> _Prompt_: Give the rows below as a JSON list of strings, one string per line and with blank lines omitted, starting with the line that contains "What do you" and continuing through the line that contains "center [25, 54].", both included. Leave the pictures out of the answer.

===== Dataset content

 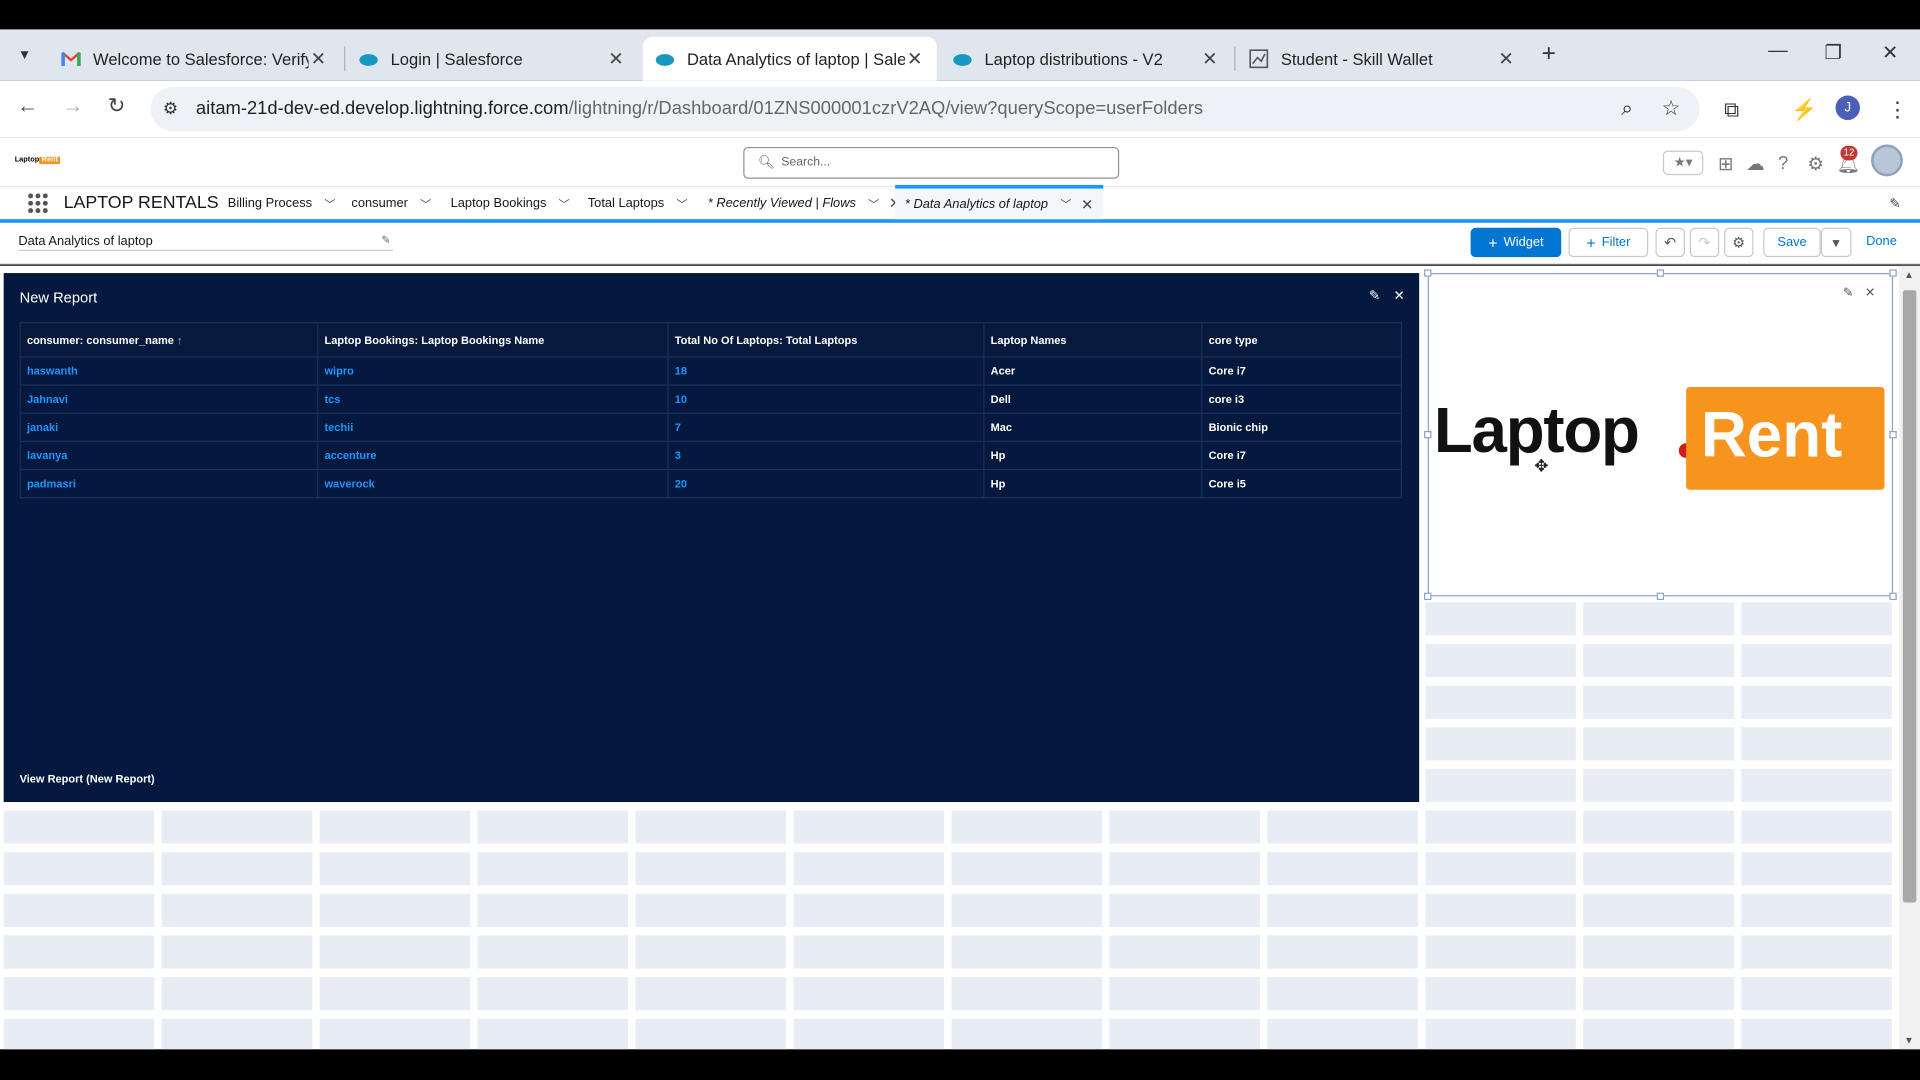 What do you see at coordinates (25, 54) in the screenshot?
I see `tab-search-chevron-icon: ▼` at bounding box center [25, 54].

==========
===== Dataset content

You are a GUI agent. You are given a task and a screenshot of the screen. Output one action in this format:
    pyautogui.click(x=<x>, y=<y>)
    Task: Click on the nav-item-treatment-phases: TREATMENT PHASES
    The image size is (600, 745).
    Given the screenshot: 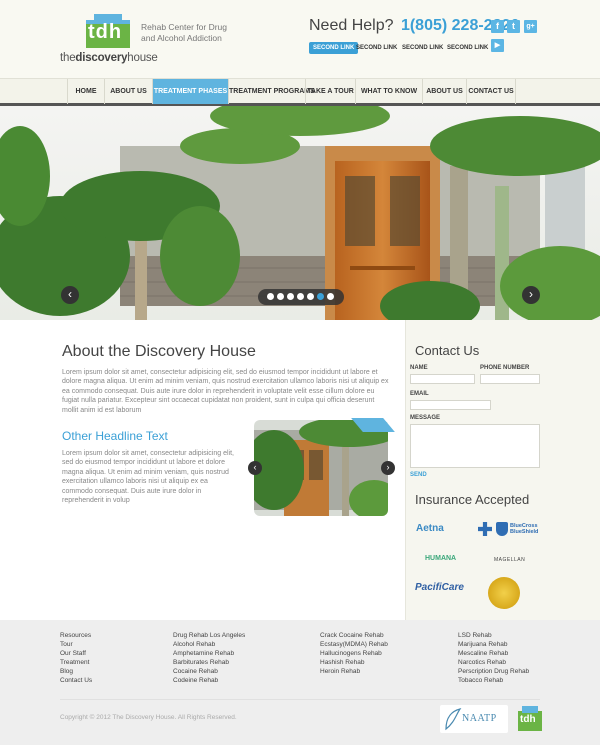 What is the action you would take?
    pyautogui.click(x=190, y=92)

==========

> _Output of the task_:
[
  "  What do you see at coordinates (25, 54) in the screenshot?",
  "I see `tab-search-chevron-icon: ▼` at bounding box center [25, 54]."
]